El optimismo estadístico orienta la política de los desarrollistas. En 1972, en vísperas de la crisis del petróleo y de graves conmociones sociales en España, López Rodó afirma en las Cortes de procuradores que el futuro se presenta “tranquilo y prometedor para España” porque “la salud política de la nación es buena”. Era buena, para los desarrollistas, según ellos creían, porque “para mantenerse en el poder desvirtuaron el sentido de la operación de 1959 y suministraron apoyo a las pretensiones de la dictadura (…) Es una historia de componendas con el gran capital para evitar tanto el mercado como las medidas dolorosas de redistribución. Así se perdió eficiencia en la asignación de los recursos y al despilfarro acompañó la pérdida de equidad en la distribución del producto”.

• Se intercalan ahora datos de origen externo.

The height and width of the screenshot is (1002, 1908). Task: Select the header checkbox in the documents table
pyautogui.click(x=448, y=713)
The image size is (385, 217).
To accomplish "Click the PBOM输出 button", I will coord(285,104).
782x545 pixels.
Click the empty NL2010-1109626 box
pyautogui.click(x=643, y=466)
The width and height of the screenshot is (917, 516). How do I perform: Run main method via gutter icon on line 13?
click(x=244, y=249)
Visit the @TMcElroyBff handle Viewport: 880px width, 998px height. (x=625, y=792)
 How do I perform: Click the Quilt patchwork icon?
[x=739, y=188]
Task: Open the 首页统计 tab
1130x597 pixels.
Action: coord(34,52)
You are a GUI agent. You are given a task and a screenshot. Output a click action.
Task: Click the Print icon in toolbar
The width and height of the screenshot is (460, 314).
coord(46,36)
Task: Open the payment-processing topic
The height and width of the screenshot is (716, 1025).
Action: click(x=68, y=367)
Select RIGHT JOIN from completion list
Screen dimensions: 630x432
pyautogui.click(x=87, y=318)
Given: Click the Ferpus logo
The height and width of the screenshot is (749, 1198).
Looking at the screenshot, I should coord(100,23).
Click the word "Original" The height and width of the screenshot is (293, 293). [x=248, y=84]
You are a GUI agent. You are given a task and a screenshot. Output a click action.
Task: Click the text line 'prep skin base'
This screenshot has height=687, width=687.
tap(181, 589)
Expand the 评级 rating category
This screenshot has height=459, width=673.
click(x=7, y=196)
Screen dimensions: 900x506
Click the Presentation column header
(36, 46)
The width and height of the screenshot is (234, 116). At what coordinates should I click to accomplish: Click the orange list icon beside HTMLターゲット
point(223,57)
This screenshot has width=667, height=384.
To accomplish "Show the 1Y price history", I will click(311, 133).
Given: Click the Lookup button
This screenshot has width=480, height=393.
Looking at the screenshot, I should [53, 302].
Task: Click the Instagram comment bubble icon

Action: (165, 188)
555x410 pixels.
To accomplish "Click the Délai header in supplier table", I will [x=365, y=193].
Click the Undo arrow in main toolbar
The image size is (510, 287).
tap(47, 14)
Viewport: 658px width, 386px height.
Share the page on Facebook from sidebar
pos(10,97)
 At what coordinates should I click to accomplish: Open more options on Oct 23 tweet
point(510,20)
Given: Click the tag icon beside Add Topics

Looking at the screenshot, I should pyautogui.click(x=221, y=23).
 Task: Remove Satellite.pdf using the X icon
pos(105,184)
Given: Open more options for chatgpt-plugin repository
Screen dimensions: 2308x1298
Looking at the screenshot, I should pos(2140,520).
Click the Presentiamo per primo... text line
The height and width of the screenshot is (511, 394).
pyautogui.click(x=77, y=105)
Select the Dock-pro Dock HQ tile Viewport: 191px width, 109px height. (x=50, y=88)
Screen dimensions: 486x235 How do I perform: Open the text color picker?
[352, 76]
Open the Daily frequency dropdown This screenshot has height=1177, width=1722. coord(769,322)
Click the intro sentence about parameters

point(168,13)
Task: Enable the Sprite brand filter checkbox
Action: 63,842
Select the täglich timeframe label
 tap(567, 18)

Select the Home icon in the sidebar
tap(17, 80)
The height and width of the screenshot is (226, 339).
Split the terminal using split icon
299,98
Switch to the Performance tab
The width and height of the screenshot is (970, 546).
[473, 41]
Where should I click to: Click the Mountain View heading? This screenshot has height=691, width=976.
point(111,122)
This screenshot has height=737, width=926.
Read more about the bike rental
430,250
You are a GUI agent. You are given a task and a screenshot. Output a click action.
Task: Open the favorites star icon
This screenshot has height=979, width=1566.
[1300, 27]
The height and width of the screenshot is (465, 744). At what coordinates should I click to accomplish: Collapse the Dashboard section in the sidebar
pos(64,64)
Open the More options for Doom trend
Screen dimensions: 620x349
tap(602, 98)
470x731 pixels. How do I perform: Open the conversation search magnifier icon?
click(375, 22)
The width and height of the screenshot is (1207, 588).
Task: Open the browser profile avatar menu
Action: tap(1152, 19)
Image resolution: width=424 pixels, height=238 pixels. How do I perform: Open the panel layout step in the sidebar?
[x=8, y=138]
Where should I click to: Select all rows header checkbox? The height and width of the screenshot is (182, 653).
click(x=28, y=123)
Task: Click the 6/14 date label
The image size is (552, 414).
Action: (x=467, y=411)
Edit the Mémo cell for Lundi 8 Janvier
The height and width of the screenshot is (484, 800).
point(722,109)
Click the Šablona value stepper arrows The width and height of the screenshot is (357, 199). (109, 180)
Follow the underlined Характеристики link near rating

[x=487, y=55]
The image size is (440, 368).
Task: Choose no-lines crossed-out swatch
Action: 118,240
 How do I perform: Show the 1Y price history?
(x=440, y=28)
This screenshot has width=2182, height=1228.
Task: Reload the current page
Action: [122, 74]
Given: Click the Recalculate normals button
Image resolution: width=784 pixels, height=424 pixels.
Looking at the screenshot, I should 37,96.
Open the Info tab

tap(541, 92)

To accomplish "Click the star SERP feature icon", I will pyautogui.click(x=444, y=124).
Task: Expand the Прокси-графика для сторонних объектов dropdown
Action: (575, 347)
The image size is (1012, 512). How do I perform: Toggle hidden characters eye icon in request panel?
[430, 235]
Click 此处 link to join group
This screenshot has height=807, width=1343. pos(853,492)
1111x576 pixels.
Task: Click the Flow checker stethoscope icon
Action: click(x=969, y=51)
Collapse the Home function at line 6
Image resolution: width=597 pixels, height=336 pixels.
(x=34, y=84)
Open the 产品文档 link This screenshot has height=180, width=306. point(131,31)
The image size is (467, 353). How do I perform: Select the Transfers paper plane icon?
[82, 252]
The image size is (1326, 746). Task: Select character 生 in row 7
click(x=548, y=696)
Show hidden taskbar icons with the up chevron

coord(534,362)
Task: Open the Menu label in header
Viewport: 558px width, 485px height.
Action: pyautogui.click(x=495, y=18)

Pero en cuanto la crisis económica mundial que germinaba desde hacía años, “floreció” con el estallido de los precios del petróleo, la política económica de los desarrollistas se derrumbó y finalmente, en los últimos tiempos del franquismo, fueron descartados. Su poder no dependía de fuerzas sociales, sino de la voluntad de un hombre. Esa era su debilidad, derivada de la miopía de los tecnócratas en lo referente a la política. No vieron, por ejemplo, que una nueva mentalidad se iba abriendo paso entre las mismas clases que ellos creían más cercanas a sus concepciones. Los empresarios aprendían la lección de Europa y abandonaban los medios del pasado ante la acción sindical. Se daban cuenta de algo que los desarrollistas no previeron a pesar de que era obvio: que no se admitiría a España en la Comunidad Europea en tanto siguiera bajo un régimen autoritario. No se percataron tampoco que si su política había tenido éxito,

 

“nada funcionó como habían esperado. Creyeron que para que España se integrara en Europa era necesaria una reforma a fondo del equipo económico, pero no se permitió a España a unirse al Mercado Común. Se resolvió el problema de la balanza de pagos, pero los tecnócratas habían pensado que esto se lograría gracias a las exportaciones industriales. No se había previsto la posibilidad de que estos se alcanzase medianamente con el turismo y las remesas de los emigrantes. Para combatir la inflación, insistieron en el control firme y la saneada administración del sector público y con esto fracasaron a todas luces. Los tecnócratas habían establecido un sistema de planificación que se suponía que sería prescriptivo para el gobierno y orientador para la empresa privada, y su resultado final fue casi lo contrario. Habían pensado en liberalizar la economía, reducir el alcance del control público, aumentar el de la competencia y de las fuerzas del mercado, y crear un sistema de dirección centralizada tal vez más completo que el que existiera antes. En 1962 habían concluido que la expansión y no la estabilidad constituía el principal problema sin resolver, y en 197 6 la inflación volvía a ser el problema dominante.

 

Se trataba, en el fondo, de una política económica “exclusivamente imitadora, y no constituyó en absoluto un enfoque experimental o creador para la solución de los problemas públicos”. Todo esto ocurrió porque los desarrollistas, en su miopía de economistas y técnicos, se olvidaron de que “los problemas técnicos de la formulación de una política siguen implicando el eterno problema del equilibrio adecuado entre libertad y autoridad”.